Gemmae M. Fix, PhD


Fix, Gemmae.jpgUS Department of Veterans Affairs
Personal Statement

I am a passionate advocate of applied anthropology. The community of applied anthropologists continually impresses and inspires me; I want to learn from, share and promote their work. My introduction to applied anthropology occurred during graduate school. I did not envision myself following a traditional academic career path and often felt alone as the archetypal “lone anthropologist,” left to figure out how to be an applied anthropologist.  While working independently is an important anthropological skill, so is our ability to connect with others. My doctoral field site was a US Department of Veterans Affairs (VA) hospital, part of the US’s largest national healthcare system. After graduating, I was hired by the VA as a Research Health Scientist. Being a lone VA anthropologist drove me to connect with anthropologists who shared similar career goals and experiences. Thus, soon after starting my government position, I organized a small, disparate national network of other VA anthropologists. Under my leadership, this practice network has thrived for more than a decade. This network has grown to more than 100 members who provide mentoring, collaborate to achieve common goals, and make important contributions to scientific knowledge. Much of this work has been presented at national meetings, including regular presentations at the Society for Applied Anthropology (SfAA) annual meeting, and in publications targeting anthropological audiences (e.g., Practicing Anthropology).  I have written about the VA anthropology practice network (Fix 2014) and the experiences of others conducting applied work (Fix and McElroy 2020; Rubinstein et al. 2020), as well as mentored students on how to apply anthropological skills in practice settings (Koenders 2020). From these experiences, I have learned about the challenges and opportunities unique to applied anthropologists. I am thus situated to continue advocating on behalf of applied anthropologists as a member of the SfAA Board of Directors. 
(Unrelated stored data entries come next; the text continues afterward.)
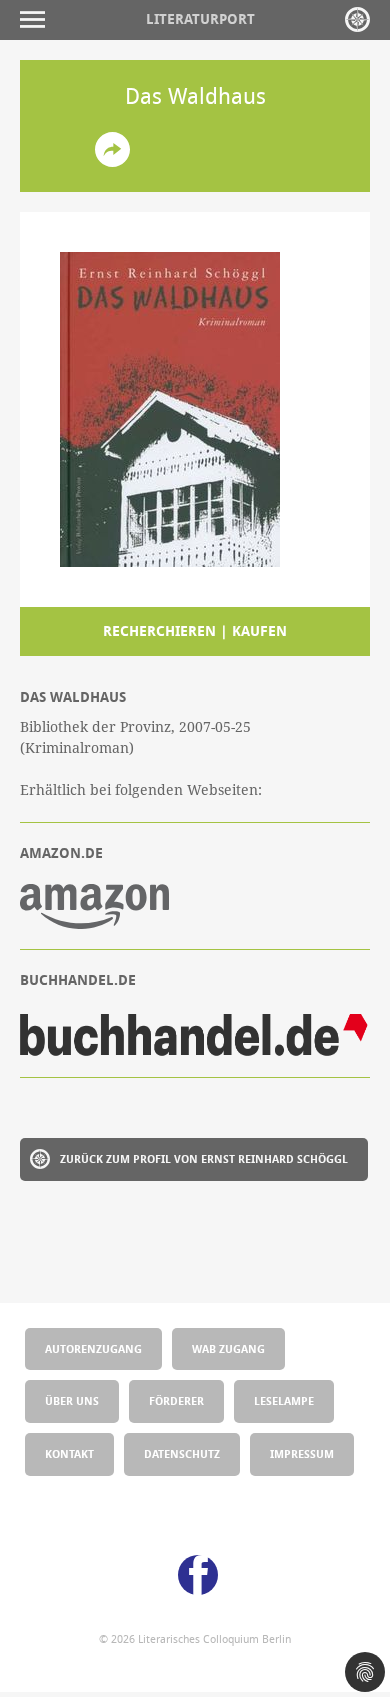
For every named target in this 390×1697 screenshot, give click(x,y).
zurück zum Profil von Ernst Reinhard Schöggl (204, 1158)
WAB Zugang (228, 1348)
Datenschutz (182, 1453)
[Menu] (37, 19)
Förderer (176, 1400)
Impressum (302, 1453)
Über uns (72, 1400)
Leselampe (284, 1400)
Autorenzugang (93, 1348)
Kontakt (69, 1453)
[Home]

I feel a special connection to the SfAA. Because I work in an applied interdisciplinary setting, the SfAA provides an important connection to my disciplinary home. The SfAA annual meeting is an opportunity for members to re-connect with friends, learn what colleagues are doing, and feel connected to their disciplinary home.  My designation as an SfAA Fellow is a point of pride. I would be honored to work more closely with the organization and help align SfAA’s work with members’ needs.  At a time when the majority of us are working in diverse non-traditional settings, there is great opportunity to advance our work, mentor and promote each other, and inform the preparation of the next generation of anthropologists for the field and job market. If elected, I would use my anthropological skills as a listener, collaborator, and advocate to help the organization achieve these goals. The SfAA is well positioned to meet the changing needs of today’s applied anthropologists through innovative programming and resources. I would be honored to use my practice-based experiences to inform these efforts.